Records from a data collection:
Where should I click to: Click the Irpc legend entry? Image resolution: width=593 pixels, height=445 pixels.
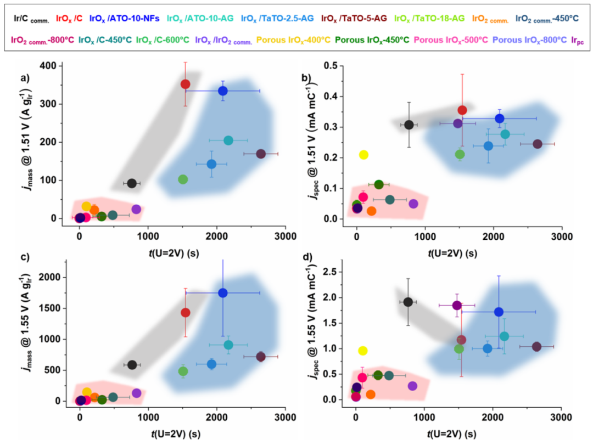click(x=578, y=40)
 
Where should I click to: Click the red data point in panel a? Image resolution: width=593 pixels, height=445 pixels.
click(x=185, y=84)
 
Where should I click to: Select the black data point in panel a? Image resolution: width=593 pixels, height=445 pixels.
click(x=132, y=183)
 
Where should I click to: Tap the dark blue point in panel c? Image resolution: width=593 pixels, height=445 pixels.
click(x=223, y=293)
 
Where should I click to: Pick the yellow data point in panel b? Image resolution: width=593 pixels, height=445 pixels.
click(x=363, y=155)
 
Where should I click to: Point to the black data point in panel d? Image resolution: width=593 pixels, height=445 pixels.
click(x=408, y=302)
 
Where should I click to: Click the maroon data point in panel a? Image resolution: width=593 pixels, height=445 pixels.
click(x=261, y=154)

...

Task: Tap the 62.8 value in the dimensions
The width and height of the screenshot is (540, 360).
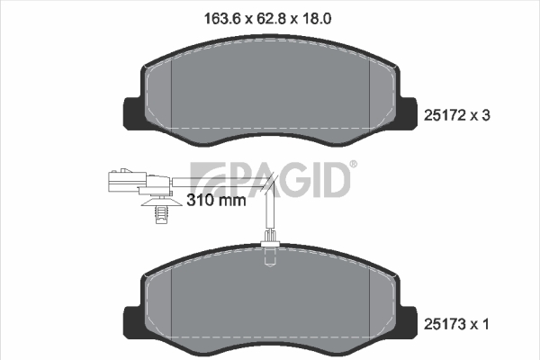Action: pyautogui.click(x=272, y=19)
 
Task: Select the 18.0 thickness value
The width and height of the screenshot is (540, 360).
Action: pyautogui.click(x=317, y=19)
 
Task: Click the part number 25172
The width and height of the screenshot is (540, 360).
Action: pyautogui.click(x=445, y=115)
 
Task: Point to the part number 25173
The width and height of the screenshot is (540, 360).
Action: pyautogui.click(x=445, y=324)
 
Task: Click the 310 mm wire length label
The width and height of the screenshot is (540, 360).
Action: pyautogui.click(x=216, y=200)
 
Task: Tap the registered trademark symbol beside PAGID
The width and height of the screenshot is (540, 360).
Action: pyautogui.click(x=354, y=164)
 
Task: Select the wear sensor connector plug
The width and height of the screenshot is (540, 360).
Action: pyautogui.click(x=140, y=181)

Instruction:
Can you render the stretch of the listing from the line containing "Where should I click to: Select" through the line containing "click(x=261, y=154)" as a Markdown table with the columns Row and Text, numbering each line and leaving out blank ones?

The result:
| Row | Text |
|---|---|
| 1 | Where should I click to: Select the black data point in panel a? Image resolution: width=593 pixels, height=445 pixels. |
| 2 | click(x=132, y=183) |
| 3 | Where should I click to: Tap the dark blue point in panel c? Image resolution: width=593 pixels, height=445 pixels. |
| 4 | click(x=223, y=293) |
| 5 | Where should I click to: Pick the yellow data point in panel b? Image resolution: width=593 pixels, height=445 pixels. |
| 6 | click(x=363, y=155) |
| 7 | Where should I click to: Point to the black data point in panel d? Image resolution: width=593 pixels, height=445 pixels. |
| 8 | click(x=408, y=302) |
| 9 | Where should I click to: Click the maroon data point in panel a? Image resolution: width=593 pixels, height=445 pixels. |
| 10 | click(x=261, y=154) |